Now we are engaged in a great civil war...testing whether that nation, or any nation so conceived and so dedicated...can long endure. We are met on a great battlefield of that war.
We have come to dedicate a portion of that field as a final resting place for those who here gave their lives that that nation might live. It is altogether fitting and proper that we should do this.
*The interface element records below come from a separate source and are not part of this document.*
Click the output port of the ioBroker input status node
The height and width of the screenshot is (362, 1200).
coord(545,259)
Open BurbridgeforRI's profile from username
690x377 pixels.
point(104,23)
But in a larger sense, we cannot dedicate...we cannot consecrate...we cannot hallow this ground. The brave men, living and dead, who fought here have consecrated it, far better than our poor power to add or detract. The world will little note, nor long remember, what we say here, but it can never forget what they did here. It is for us the living, rather, to be here dedicated to the unfinished work which they who fought here have thus far so nobly advanced.
It is rather for us to be here dedicated to the great task remaining before us...that from these honored dead we take increased devotion to that cause for which they gave the last full measure of devotion...that we here highly resolve that these dead shall not have died in vain...that this nation, under God, shall have a new birth of freedom...and that the government of the people, by the people...for the people...shall not perish from the Earth."